*** SUPPLIED RECORDS ***
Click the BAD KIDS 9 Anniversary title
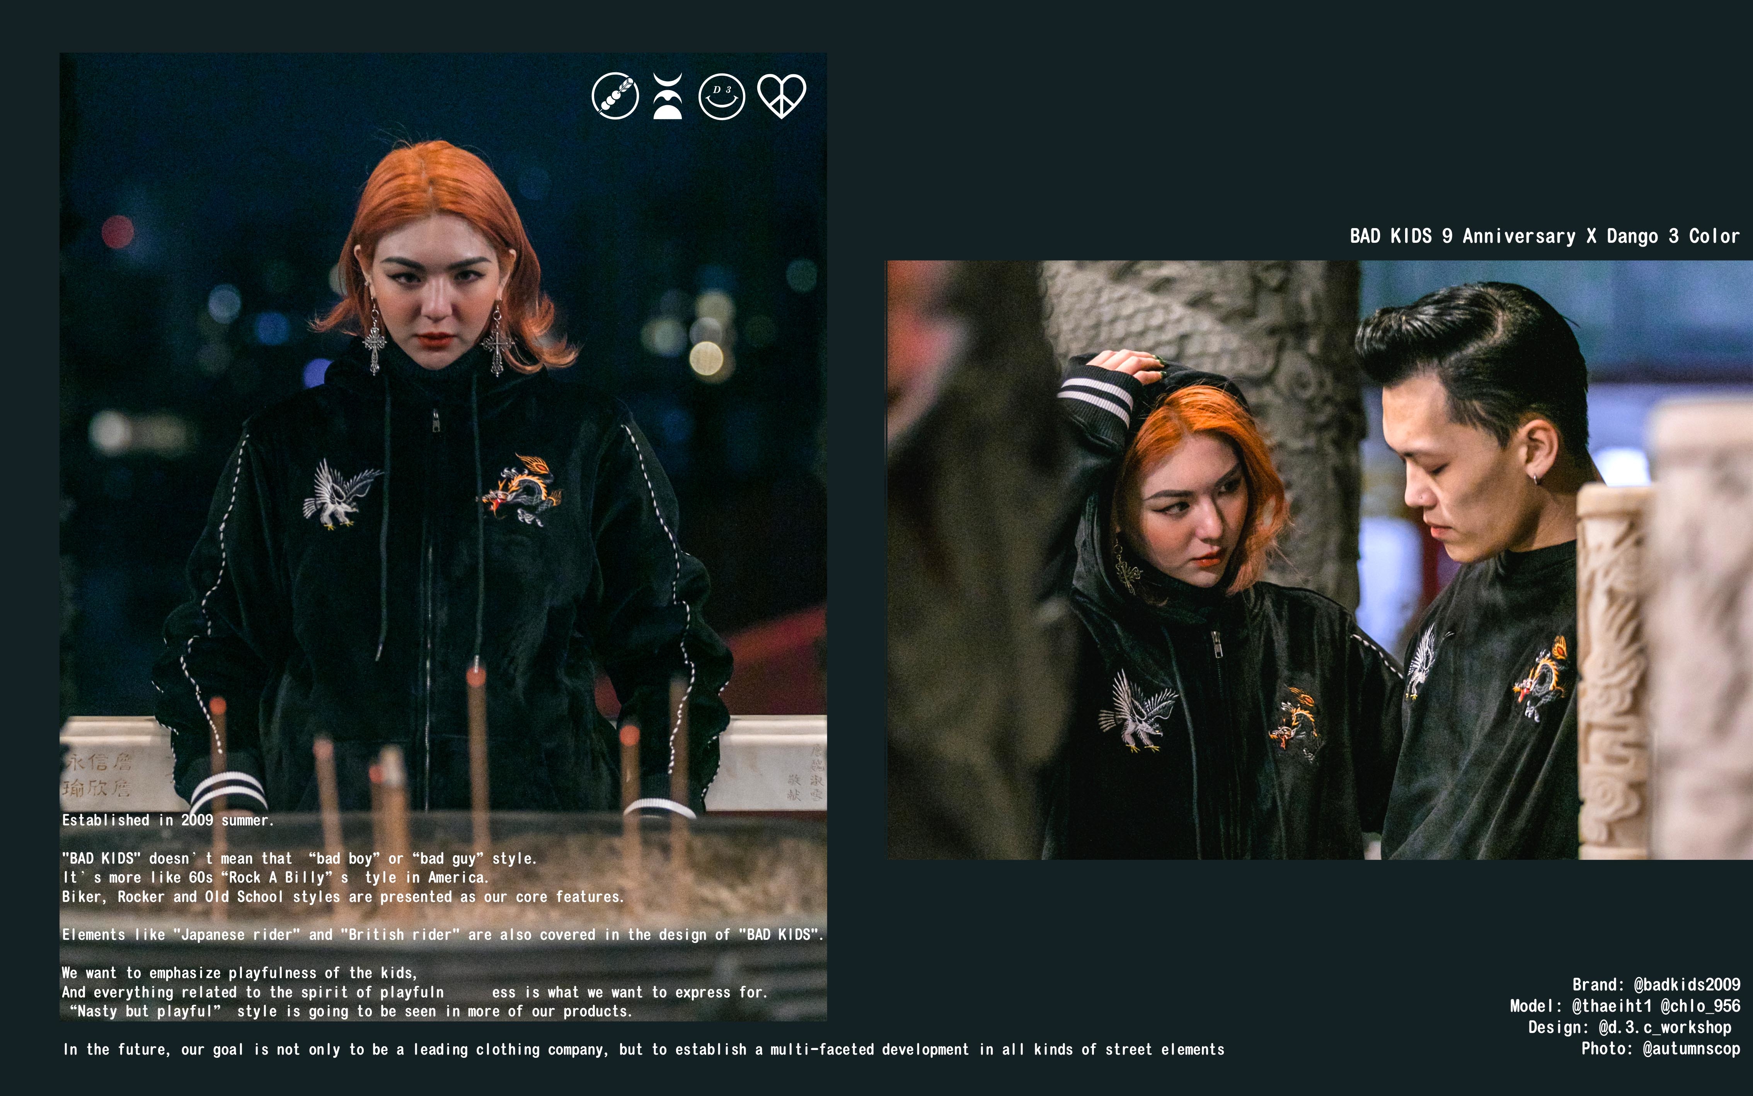 pyautogui.click(x=1544, y=236)
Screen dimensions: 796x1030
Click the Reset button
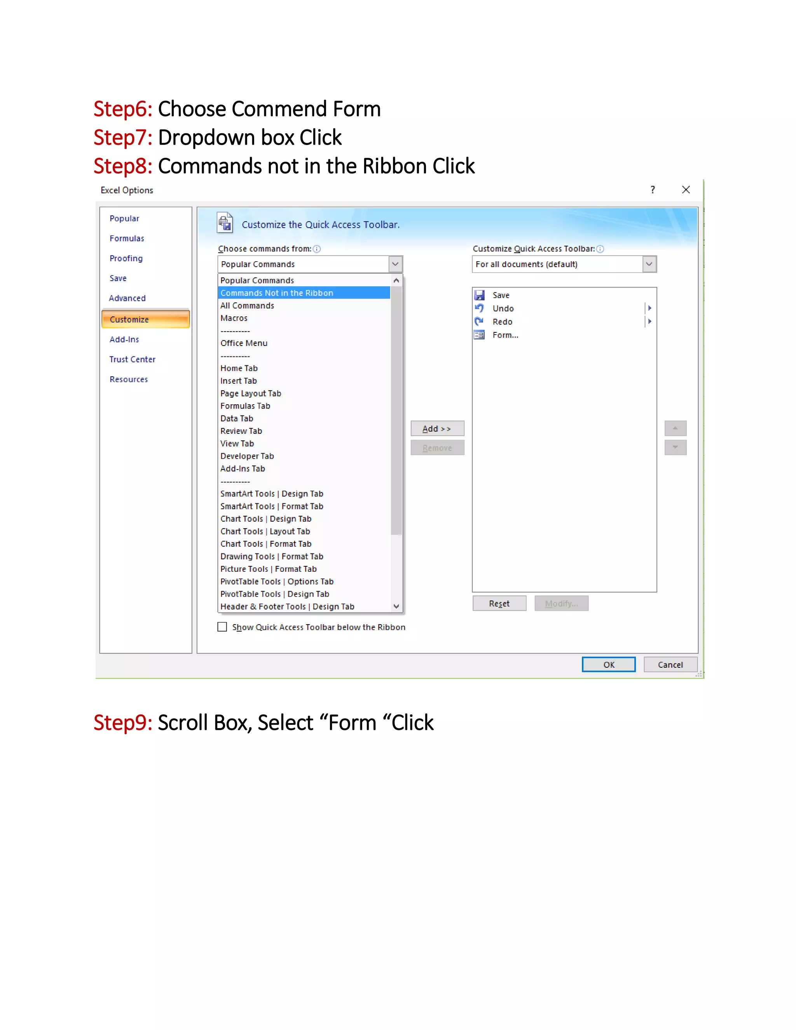[499, 603]
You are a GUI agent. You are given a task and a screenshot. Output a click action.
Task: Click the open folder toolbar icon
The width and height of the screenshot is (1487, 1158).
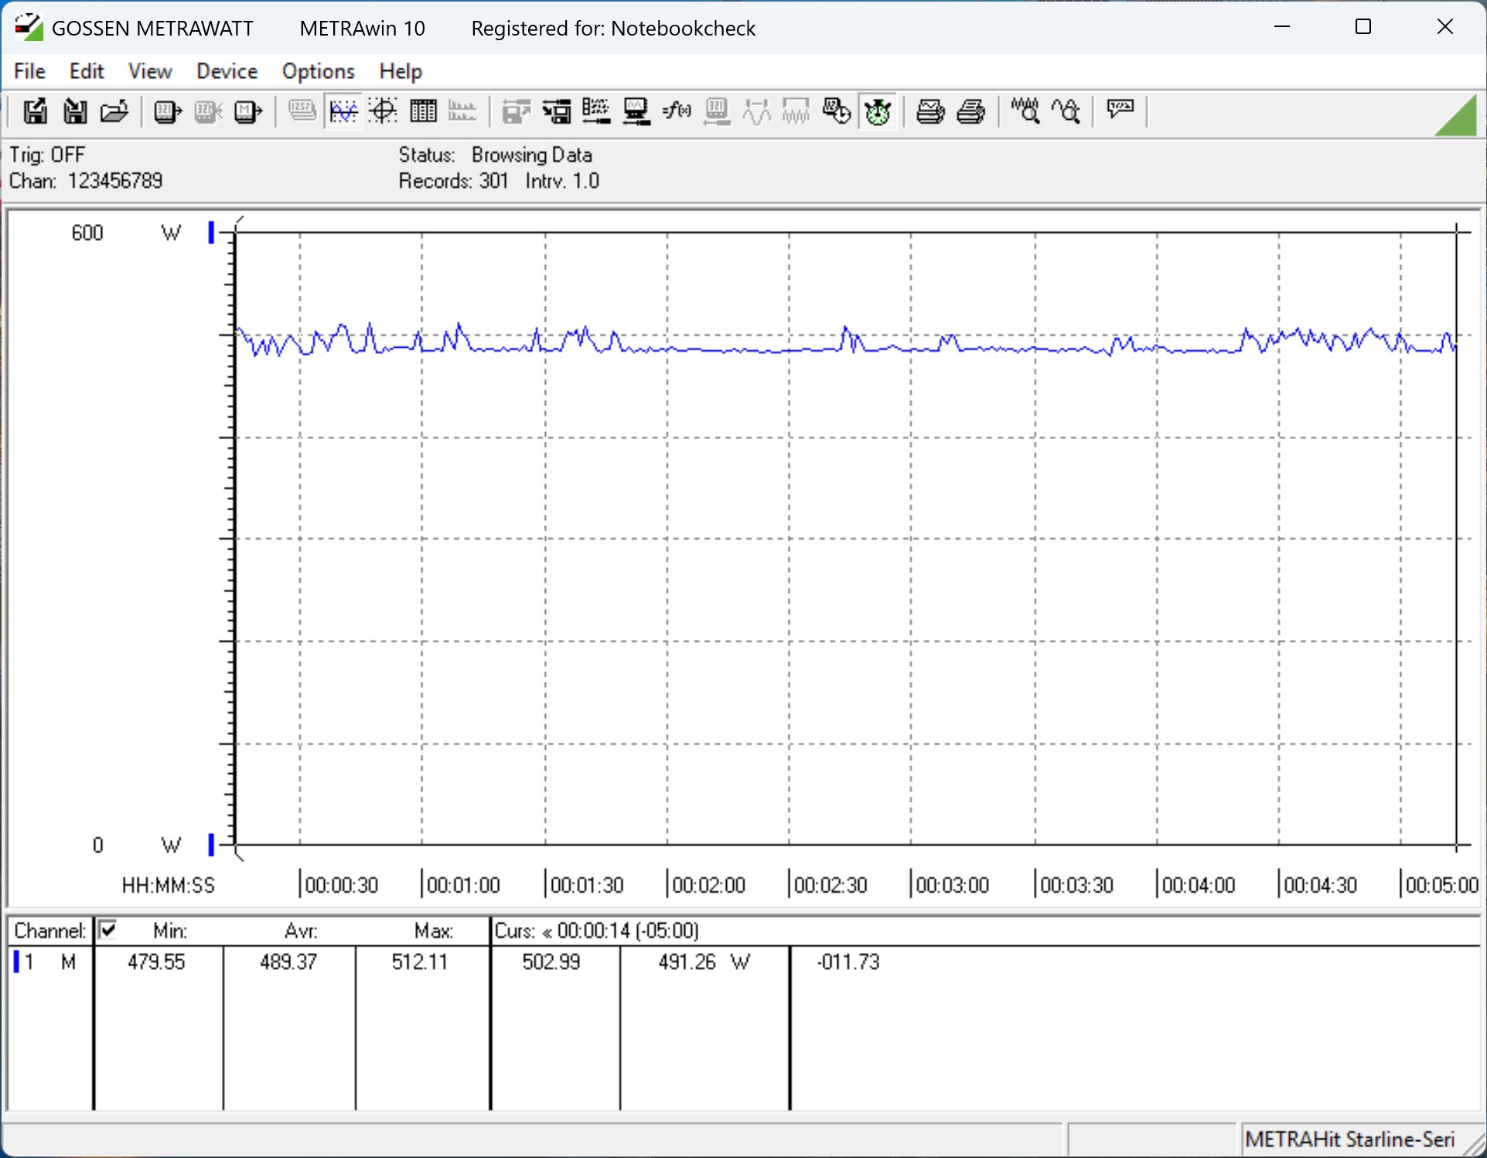(x=114, y=111)
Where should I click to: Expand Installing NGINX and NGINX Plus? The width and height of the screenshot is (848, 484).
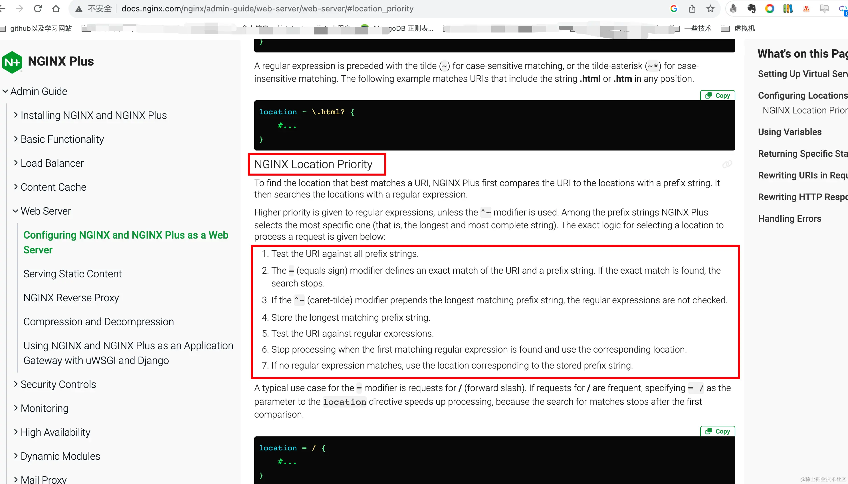pyautogui.click(x=16, y=115)
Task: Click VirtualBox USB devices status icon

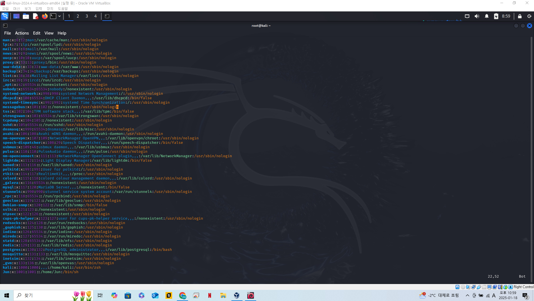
***
DIRECTIONS: Tally the lines of the data that hold the string "icon". Answer with the number and nothing more.

SOLUTION TO THIS EXERCISE: 2